* _MATERIAL FOR THIS TASK_:
● ● ● ●

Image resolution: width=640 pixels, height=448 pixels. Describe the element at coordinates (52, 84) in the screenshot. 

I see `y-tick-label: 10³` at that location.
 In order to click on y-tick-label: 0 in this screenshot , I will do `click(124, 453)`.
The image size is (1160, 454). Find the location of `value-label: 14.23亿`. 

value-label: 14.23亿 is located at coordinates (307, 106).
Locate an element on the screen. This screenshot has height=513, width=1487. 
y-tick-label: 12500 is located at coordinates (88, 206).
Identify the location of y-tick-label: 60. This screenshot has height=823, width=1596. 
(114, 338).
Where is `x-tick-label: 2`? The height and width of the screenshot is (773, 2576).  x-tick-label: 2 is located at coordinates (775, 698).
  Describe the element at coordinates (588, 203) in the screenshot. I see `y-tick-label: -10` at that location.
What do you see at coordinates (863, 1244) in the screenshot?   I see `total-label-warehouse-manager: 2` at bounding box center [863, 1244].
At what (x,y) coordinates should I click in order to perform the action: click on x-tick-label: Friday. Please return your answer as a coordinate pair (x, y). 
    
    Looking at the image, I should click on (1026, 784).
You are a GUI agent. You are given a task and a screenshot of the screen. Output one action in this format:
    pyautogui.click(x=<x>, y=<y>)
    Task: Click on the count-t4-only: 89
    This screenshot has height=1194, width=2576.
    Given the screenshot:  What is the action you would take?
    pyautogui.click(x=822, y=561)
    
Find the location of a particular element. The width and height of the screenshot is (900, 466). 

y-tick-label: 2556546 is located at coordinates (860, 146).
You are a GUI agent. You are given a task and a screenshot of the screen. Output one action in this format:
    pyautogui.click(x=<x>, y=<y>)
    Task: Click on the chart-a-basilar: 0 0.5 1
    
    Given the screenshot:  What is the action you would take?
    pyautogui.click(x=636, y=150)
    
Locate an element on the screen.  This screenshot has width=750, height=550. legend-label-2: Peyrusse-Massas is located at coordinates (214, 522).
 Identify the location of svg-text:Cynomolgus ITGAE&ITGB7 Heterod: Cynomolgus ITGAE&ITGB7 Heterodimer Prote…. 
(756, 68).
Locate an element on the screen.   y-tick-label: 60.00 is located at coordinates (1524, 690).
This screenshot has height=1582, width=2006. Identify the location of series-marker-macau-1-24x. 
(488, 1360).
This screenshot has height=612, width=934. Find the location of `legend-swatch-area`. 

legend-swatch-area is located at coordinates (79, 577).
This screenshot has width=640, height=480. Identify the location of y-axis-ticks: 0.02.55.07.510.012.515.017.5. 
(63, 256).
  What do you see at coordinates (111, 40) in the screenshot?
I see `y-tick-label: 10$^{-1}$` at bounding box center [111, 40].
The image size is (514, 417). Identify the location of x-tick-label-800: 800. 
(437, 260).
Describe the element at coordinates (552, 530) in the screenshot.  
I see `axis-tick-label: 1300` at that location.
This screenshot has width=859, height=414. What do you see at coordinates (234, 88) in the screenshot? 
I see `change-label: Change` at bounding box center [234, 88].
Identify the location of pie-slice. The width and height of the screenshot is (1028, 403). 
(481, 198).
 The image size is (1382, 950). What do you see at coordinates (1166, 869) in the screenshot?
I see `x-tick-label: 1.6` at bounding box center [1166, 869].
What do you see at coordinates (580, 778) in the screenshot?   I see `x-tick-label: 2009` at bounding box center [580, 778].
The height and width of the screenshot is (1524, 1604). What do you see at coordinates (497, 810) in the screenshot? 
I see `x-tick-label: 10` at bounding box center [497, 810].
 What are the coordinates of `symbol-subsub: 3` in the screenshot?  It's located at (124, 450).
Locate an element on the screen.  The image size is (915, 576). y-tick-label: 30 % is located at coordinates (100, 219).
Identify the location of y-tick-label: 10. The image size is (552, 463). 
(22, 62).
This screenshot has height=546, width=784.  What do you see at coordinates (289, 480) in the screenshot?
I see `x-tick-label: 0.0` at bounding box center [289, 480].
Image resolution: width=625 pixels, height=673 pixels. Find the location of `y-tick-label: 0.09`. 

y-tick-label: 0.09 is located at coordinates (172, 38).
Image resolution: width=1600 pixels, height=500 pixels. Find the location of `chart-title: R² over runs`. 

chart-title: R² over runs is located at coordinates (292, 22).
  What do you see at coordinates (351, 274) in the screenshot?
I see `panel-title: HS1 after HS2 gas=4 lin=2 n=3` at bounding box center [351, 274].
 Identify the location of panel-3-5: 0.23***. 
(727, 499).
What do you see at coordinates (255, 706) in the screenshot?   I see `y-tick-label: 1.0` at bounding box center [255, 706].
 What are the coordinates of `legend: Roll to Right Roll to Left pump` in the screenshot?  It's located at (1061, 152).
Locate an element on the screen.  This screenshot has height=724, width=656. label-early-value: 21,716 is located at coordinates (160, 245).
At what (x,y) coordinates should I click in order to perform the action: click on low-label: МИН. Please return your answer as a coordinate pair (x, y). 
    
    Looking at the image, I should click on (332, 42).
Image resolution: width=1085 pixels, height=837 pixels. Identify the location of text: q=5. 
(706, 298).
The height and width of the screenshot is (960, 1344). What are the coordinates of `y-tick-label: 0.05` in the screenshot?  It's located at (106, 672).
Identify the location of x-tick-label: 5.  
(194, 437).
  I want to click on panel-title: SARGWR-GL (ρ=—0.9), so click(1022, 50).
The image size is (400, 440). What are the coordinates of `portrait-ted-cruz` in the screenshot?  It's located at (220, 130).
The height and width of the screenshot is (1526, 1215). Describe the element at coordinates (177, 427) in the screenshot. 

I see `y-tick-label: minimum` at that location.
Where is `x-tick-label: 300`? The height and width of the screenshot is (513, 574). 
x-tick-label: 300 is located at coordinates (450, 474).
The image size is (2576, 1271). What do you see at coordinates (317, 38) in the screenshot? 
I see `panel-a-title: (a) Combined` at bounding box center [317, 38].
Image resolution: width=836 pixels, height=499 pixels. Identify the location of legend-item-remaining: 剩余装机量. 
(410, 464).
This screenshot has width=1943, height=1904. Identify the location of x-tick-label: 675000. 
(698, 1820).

● ● ● ●

* _WORK INSTRUCTION_: Please retype the stretch of the entries from the line containing "is (513, 574)." through the line containing "x-tick-label: 300 is", keeping every character unchanged.

* _EXPECTED ANSWER_:
Where is `x-tick-label: 300`? The height and width of the screenshot is (513, 574). 
x-tick-label: 300 is located at coordinates (450, 474).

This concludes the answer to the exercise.